==== RECORDS FOR THE EXERCISE ====

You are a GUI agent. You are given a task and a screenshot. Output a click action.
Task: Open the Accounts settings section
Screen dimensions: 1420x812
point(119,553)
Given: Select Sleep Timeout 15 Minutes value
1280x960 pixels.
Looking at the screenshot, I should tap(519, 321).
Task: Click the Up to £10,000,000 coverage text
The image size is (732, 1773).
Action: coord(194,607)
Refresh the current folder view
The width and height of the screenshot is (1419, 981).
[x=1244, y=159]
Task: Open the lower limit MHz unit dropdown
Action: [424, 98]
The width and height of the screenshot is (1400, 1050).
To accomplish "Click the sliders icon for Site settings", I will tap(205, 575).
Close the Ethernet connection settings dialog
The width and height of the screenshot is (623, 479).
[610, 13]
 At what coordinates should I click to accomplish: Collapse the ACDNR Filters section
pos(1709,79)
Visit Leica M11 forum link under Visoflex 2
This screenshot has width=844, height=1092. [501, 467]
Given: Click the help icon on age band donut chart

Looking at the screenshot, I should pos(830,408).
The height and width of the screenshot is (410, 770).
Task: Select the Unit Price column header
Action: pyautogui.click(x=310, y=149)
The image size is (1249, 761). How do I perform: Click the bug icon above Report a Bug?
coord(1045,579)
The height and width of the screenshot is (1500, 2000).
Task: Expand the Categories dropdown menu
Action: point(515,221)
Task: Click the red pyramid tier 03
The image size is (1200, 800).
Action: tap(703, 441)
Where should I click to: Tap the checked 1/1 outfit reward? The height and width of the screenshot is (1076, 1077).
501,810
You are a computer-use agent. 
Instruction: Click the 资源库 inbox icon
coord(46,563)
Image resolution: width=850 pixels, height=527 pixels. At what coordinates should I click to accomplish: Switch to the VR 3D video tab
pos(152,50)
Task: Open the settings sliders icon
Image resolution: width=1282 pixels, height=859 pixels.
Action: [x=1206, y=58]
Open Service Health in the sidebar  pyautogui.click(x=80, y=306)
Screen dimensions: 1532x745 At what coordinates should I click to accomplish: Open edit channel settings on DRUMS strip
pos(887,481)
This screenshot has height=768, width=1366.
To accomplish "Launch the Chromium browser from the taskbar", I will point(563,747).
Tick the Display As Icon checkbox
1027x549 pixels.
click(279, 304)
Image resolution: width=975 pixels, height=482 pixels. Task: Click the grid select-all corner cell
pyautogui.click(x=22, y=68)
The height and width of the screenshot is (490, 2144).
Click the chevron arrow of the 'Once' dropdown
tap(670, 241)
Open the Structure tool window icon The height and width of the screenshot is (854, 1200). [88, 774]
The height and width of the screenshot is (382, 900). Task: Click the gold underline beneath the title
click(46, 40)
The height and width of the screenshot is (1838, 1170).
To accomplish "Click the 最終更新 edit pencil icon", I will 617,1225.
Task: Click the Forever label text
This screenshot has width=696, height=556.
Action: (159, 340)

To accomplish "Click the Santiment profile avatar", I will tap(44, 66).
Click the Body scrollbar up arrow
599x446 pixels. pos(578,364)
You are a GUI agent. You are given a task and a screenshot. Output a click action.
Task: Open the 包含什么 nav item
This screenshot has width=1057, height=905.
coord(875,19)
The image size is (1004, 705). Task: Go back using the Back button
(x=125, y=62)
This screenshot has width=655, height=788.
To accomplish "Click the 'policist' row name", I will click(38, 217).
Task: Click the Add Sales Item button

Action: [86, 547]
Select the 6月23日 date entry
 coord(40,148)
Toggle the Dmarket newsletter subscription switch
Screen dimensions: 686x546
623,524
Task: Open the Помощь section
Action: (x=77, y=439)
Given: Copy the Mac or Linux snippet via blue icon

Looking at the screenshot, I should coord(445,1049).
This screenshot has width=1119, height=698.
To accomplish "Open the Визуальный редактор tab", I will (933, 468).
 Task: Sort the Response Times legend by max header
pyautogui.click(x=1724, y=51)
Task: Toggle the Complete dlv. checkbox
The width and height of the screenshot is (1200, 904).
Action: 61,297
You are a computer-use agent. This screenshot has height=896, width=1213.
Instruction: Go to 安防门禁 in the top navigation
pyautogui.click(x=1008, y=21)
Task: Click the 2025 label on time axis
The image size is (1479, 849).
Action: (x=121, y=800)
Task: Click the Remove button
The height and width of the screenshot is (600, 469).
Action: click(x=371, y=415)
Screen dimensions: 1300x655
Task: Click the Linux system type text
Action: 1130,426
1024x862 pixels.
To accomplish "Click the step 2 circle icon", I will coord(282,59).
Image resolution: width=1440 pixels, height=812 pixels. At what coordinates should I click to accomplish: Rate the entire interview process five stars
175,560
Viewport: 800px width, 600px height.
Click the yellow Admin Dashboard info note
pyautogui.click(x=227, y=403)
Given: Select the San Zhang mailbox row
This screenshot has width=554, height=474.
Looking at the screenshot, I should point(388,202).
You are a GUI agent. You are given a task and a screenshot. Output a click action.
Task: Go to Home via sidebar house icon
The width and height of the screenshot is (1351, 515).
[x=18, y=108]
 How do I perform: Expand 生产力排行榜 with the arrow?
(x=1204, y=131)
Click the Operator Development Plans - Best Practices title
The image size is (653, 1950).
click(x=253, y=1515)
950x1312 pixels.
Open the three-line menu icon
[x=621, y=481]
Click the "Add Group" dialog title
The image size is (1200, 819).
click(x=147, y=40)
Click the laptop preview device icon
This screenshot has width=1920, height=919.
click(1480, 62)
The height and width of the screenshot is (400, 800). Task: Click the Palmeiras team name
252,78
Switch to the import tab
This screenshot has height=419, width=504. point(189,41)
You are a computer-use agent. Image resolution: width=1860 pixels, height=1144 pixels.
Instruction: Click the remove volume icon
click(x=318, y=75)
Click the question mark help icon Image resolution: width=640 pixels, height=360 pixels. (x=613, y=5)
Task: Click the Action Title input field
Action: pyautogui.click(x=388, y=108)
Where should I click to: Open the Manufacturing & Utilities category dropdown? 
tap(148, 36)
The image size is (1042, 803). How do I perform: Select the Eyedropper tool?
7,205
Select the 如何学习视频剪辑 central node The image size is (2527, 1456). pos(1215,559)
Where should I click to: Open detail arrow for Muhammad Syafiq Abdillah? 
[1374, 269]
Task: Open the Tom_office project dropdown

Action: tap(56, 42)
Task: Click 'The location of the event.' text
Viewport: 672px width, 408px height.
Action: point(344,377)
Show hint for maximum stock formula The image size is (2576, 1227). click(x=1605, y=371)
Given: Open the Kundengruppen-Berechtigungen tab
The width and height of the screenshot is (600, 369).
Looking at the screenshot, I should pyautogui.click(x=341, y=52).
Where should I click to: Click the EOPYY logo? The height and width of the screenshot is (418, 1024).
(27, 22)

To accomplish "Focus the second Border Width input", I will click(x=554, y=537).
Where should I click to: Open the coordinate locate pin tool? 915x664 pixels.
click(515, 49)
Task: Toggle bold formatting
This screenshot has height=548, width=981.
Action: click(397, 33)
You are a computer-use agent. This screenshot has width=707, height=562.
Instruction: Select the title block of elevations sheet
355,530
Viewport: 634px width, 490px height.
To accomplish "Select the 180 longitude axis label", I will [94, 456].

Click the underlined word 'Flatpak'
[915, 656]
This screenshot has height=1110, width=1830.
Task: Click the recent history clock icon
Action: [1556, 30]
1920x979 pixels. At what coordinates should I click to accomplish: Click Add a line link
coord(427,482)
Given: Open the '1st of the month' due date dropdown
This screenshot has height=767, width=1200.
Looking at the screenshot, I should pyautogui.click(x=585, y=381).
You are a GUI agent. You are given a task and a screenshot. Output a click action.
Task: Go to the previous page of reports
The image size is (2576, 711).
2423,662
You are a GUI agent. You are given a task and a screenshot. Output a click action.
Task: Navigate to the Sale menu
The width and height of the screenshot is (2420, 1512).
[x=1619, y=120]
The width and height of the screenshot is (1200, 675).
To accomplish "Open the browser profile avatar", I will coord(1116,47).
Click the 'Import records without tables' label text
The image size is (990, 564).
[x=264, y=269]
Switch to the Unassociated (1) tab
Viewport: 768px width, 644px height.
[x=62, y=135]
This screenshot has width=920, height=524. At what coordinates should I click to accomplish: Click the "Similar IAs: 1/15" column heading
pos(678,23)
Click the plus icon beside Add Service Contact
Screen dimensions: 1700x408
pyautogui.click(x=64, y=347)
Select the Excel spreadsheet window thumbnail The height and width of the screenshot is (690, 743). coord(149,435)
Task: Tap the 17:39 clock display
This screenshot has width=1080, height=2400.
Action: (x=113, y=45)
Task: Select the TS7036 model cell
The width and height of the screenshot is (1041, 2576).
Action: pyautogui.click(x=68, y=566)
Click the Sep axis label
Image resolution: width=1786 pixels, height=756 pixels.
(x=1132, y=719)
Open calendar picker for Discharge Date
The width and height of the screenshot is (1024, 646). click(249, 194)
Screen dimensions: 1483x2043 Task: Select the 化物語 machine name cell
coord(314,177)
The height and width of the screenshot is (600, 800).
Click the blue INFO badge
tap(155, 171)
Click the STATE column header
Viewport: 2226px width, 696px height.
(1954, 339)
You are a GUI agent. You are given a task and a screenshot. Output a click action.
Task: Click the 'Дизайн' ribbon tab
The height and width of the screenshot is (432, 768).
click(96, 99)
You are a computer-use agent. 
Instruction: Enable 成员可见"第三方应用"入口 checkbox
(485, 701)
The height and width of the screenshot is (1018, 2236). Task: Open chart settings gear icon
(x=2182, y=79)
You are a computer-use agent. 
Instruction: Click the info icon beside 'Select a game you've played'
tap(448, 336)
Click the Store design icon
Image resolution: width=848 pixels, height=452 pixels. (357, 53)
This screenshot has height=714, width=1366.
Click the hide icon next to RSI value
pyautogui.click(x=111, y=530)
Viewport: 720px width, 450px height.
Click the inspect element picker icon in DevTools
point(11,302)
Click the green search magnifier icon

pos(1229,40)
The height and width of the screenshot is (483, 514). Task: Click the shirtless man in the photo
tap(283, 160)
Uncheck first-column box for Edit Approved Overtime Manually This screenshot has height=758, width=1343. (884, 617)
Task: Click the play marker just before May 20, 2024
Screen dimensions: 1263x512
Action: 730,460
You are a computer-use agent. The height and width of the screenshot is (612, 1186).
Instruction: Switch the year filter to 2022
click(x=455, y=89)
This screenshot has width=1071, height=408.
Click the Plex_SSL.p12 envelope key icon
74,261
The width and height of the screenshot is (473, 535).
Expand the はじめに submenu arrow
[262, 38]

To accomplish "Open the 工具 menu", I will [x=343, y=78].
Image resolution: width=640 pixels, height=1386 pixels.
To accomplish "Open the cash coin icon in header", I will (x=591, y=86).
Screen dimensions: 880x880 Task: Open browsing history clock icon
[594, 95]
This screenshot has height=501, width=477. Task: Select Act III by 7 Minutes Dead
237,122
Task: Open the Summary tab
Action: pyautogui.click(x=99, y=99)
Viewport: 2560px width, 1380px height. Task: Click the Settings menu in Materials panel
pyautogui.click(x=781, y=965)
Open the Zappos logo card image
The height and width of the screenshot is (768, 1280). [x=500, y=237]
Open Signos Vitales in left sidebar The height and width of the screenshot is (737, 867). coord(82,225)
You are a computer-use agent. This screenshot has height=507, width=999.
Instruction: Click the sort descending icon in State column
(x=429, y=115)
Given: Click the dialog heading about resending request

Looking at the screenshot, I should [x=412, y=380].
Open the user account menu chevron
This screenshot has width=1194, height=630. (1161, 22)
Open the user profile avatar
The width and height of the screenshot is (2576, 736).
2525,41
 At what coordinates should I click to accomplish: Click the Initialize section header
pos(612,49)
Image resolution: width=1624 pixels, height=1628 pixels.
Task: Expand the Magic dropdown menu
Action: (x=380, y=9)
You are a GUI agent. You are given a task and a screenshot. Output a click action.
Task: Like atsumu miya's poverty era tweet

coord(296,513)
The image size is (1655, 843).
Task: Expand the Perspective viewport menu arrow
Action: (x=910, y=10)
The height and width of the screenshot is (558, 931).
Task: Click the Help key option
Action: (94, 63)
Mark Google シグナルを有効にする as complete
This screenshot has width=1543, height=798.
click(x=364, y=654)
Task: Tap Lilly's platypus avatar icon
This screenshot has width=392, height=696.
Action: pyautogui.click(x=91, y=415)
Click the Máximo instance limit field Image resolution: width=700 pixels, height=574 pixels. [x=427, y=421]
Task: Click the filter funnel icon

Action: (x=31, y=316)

====

PROBLEM TO WORK ON:
Reproduce the records above exactly, from the first line to the line that holds "Task: Click the red pyramid tier 03", inclusive, and omit everything after it.

REPLY:
You are a GUI agent. You are given a task and a screenshot. Output a click action.
Task: Open the Accounts settings section
Screen dimensions: 1420x812
point(119,553)
Given: Select Sleep Timeout 15 Minutes value
1280x960 pixels.
Looking at the screenshot, I should tap(519, 321).
Task: Click the Up to £10,000,000 coverage text
The image size is (732, 1773).
Action: coord(194,607)
Refresh the current folder view
The width and height of the screenshot is (1419, 981).
[x=1244, y=159]
Task: Open the lower limit MHz unit dropdown
Action: [424, 98]
The width and height of the screenshot is (1400, 1050).
To accomplish "Click the sliders icon for Site settings", I will tap(205, 575).
Close the Ethernet connection settings dialog
The width and height of the screenshot is (623, 479).
[610, 13]
 At what coordinates should I click to accomplish: Collapse the ACDNR Filters section
pos(1709,79)
Visit Leica M11 forum link under Visoflex 2
This screenshot has width=844, height=1092. [501, 467]
Given: Click the help icon on age band donut chart

Looking at the screenshot, I should pos(830,408).
The height and width of the screenshot is (410, 770).
Task: Select the Unit Price column header
Action: pyautogui.click(x=310, y=149)
The image size is (1249, 761). How do I perform: Click the bug icon above Report a Bug?
coord(1045,579)
The height and width of the screenshot is (1500, 2000).
Task: Expand the Categories dropdown menu
Action: point(515,221)
Task: Click the red pyramid tier 03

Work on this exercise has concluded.